2. Dissection: Deepen the incision through the plantar fat pad and plantar aponeurosis.
3. Nerve Identification: The common digital nerve is identified directly beneath the plantar fascia, superficial to the lumbrical musculature.
4. Resection: Isolate the neuroma. Dissect distally to the bifurcation and proximally to healthy nerve tissue. Resect the nerve sharply, ensuring the proximal stump lies in a non-weight-bearing zone.
5. Closure: Close the plantar fascia if possible, followed by deep dermal and skin closure using vertical mattress sutures to ensure eversion of the thick plantar skin.

Diagram of plantar approach incision and exposure

Surgical photo exposing the neuroma via plantar approach

Sutured plantar incision

Alternative Technique: Epineural Neurolysis (Gauthier)

While excision is the gold standard, some surgeons advocate for nerve preservation. Gauthier reported on 206 patients treated with epineural neurolysis and DTML release.
* Technique: Using a dorsal approach, the DTML is released, allowing the common digital nerve to rise dorsally away from compressive forces. Under binocular loupes or a microscope, an epineural neurolysis is performed.
* Outcomes: Gauthier reported 83% of patients had relief of pain. However, critical evaluation shows that 12.5% had persistent pain, and 13.2% developed "mechanical pain" at the adjacent metatarsal heads due to the loss of the stabilizing DTML. Due to these unpredictable results, complete excision remains the preferred technique for most orthopedic surgeons.
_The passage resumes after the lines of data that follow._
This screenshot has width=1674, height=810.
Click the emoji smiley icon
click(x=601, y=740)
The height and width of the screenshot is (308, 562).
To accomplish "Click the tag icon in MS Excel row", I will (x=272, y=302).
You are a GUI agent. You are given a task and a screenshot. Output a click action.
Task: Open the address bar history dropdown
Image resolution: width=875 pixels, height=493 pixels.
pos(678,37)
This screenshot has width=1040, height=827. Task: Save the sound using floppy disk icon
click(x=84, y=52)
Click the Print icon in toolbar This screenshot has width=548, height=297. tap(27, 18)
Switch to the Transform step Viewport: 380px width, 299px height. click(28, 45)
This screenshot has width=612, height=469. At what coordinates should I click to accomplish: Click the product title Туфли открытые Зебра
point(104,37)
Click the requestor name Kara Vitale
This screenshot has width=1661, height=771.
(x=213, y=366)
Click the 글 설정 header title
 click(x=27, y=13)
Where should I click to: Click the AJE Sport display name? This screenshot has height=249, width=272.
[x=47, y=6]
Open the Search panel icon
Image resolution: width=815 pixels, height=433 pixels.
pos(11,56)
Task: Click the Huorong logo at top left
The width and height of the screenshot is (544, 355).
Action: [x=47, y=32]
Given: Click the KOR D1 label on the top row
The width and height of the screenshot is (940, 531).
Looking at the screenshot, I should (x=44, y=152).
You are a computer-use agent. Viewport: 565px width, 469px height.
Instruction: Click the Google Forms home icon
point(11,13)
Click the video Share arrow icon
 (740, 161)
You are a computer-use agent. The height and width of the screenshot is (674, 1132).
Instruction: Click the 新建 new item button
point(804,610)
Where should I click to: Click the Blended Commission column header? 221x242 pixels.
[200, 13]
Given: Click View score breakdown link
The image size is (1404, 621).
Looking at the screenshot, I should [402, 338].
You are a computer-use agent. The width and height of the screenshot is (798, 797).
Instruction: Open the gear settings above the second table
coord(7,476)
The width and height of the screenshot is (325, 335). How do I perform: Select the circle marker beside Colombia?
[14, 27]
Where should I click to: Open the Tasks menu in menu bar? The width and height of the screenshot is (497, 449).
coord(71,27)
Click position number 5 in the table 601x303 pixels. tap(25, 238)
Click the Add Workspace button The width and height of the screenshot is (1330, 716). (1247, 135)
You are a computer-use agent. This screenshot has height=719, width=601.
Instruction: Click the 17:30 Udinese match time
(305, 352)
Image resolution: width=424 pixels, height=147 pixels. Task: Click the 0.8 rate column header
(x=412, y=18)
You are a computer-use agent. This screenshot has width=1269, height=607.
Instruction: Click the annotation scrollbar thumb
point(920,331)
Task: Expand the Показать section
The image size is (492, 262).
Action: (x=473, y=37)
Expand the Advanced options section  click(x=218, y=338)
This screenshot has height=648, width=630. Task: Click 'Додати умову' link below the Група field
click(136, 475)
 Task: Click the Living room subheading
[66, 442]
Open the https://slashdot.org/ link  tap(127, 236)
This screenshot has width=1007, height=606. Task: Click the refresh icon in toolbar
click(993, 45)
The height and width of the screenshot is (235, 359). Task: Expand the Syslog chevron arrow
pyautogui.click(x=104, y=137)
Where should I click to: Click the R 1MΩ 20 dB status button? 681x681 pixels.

Postoperative Protocol and Rehabilitation

Standardized postoperative care is essential to prevent wound complications, particularly with the plantar approach.
* Immediate Post-op: The foot is placed in a bulky, compressive soft dressing.
* Weight-Bearing: Patients are allowed heel-touch or flat-foot weight-bearing in a rigid, postoperative hard-soled shoe immediately after surgery. Forefoot loading and toe-off mechanics are strictly prohibited.
* Suture Removal: Sutures are typically removed at 14 to 21 days, depending on the incision site (plantar incisions may require up to 3 weeks for secure healing).
* Return to Activity: Patients can gradually transition to wide, supportive athletic shoes at 3 to 4 weeks. High-impact activities and the use of narrow or high-heeled shoes should be avoided for at least 6 to 8 weeks.

Complications

While generally highly successful, surgical excision of an interdigital neuroma carries specific risks:
1. Stump Neuroma (Recurrence): The most common cause of failed neuroma surgery. It occurs when the nerve is transected too distally, allowing the proximal stump to tether to the DTML or lie directly beneath the weight-bearing metatarsal head. Treatment requires a revision excision, typically via a plantar approach, to resect the nerve further proximally into the intrinsic muscles.
2. Incisional Pain/Keratosis: Particularly associated with the plantar approach if the incision crosses the weight-bearing pad.
3. Digital Deformity: Splaying of the toes can occasionally occur due to the release of the deep transverse intermetatarsal ligament, though this is rarely symptomatic.
4. Complex Regional Pain Syndrome (CRPS): A rare but severe complication requiring aggressive pain management and physical therapy.